" Independência nada mais é do que ter poder de escolha. Conceder-se a liberdade de ir e vir, atendendo suas necessidades e vontades próprias , mas sem dispensar a magia de se viver um grande amor. Independência não é sinônimo de solidão. É sinônimo de honestidade: estou onde quero, com quem quero, por que quero."
"Fico imaginando que essa tal "mulher independente", aos olhos dos outros, pareça ser uma pessoa que nunca precisa de ninguém, que nunca peça apoio, que jamais chore, que não tenha dúvidas, que não valorize um cafuné. Enfim, um bloco de cimento."

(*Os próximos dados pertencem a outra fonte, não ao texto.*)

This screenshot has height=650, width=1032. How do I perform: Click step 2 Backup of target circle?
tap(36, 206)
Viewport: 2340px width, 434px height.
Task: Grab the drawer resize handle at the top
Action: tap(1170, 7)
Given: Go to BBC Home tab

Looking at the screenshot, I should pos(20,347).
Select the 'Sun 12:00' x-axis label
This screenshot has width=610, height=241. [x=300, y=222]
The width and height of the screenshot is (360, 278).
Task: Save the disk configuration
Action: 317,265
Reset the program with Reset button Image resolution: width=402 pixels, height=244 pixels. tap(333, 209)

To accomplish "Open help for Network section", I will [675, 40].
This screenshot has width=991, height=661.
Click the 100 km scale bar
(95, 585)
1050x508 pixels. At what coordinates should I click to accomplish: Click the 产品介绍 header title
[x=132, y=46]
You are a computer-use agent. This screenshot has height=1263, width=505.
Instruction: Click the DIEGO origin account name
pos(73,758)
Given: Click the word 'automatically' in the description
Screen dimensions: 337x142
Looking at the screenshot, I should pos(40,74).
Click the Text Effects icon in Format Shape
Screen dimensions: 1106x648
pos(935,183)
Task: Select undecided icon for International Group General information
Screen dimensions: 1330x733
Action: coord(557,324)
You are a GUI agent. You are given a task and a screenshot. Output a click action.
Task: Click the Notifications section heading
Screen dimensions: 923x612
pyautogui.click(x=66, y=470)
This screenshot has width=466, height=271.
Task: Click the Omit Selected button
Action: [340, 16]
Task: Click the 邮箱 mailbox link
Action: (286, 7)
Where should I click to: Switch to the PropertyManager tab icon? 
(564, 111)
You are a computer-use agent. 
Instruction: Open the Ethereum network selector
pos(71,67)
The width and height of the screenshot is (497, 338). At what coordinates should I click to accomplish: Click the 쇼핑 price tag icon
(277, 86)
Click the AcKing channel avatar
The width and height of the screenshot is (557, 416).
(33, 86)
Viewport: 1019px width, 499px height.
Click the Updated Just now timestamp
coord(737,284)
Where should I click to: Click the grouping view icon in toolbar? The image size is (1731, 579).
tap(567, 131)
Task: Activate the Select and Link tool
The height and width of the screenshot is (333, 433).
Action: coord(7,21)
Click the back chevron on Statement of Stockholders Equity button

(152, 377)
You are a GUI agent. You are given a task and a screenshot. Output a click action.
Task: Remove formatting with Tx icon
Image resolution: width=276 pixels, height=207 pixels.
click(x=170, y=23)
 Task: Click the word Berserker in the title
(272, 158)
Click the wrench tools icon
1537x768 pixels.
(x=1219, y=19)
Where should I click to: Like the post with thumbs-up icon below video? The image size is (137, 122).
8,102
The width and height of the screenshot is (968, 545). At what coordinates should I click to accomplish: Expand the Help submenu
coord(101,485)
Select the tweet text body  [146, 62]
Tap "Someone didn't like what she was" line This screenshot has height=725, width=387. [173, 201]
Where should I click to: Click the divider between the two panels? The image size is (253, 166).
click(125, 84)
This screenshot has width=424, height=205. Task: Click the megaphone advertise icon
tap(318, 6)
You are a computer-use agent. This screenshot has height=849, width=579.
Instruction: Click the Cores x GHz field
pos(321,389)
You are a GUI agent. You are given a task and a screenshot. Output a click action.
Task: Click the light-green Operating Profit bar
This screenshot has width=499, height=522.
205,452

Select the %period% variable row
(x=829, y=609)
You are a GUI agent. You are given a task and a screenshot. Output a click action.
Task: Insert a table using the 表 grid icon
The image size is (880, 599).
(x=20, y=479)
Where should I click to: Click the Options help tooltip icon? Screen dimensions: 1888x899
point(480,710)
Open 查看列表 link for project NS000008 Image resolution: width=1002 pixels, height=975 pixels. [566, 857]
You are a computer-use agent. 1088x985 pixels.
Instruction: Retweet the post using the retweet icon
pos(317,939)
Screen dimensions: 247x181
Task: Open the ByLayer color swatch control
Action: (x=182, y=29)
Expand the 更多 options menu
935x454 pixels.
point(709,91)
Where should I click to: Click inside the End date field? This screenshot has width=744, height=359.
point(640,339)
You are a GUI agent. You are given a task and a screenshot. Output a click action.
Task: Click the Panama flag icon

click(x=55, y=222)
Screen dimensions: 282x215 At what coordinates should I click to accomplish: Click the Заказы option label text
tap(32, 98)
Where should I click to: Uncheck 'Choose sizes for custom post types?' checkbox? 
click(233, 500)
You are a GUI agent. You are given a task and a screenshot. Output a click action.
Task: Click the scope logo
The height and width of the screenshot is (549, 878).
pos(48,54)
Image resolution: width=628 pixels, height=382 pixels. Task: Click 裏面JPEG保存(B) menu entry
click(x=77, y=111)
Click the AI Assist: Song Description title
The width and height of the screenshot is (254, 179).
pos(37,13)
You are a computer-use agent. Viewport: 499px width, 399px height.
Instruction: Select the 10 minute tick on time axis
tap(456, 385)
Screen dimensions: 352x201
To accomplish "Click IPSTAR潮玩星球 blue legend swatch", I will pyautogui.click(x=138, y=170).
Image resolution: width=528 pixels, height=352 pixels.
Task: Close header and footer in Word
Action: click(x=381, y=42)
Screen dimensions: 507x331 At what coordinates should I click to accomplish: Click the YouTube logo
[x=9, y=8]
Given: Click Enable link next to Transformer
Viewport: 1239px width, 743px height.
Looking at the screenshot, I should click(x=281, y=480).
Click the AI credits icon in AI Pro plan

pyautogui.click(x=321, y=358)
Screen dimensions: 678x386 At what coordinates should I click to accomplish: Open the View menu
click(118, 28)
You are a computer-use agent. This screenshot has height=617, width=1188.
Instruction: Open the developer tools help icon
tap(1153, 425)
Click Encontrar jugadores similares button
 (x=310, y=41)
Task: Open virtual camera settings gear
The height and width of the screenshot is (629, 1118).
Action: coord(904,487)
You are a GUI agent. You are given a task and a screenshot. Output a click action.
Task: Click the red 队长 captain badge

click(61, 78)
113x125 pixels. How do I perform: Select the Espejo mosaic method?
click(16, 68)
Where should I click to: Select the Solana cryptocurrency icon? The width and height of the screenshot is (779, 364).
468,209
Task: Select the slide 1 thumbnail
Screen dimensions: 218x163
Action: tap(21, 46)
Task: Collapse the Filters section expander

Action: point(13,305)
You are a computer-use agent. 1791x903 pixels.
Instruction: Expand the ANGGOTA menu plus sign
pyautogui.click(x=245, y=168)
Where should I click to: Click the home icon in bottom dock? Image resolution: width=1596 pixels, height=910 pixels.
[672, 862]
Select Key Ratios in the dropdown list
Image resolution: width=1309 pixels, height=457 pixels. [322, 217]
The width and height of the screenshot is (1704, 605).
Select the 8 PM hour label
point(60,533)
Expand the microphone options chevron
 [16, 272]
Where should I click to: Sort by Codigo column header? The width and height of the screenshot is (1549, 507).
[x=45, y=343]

Minha amiga sempre alimentando a minha alma de poesia mandou este texto da Martha Medeiros hoje. Logo hoje...tudo a ver, como quase tudo que ela me diz, na hora que ela diz.
Li todo texto, me assumi ali e segue a resposta que enviei a ela, fruto da minha constatação, minhas culpas e talvez até arrependimentos mais implícitos:
" Adorei! Sou independente no sentido Martha Medeiros. No entanto disse "amo você" de uma forma não muito verdadeira ultimamente e esqueci de dizer o "eu preciso de você" quando o "amo você" era valido. Nunca olhei pro lado sentimental naqueles tempos, mas sim pro cotidiano, pré-conceituado pelas pessoas. Talvez se eu tivesse percebido que minha independência era puramente profissional , pessoal e resultado do estereotipo de mulher ao qual eu mesma me impus , teria uma vida mais completa, sincera e plena. O meu grande erro foi me perder de tudo aquilo que me tornava tão independente, a dependência do amor que eu sentia. Sou o que sou hoje, por que fui movida a ser por determinada situações, condições e principalmente por determinada pessoa. Talvez, por arrogância minha, nunca tenha reconhecido o seu valor, a sua importância. Mas guardo comigo um sentimento sincero de gratidão por ter me tornado a mulher que hoje sou, e tento conviver com sua ausência insubstituível em minha vida e no meu coração."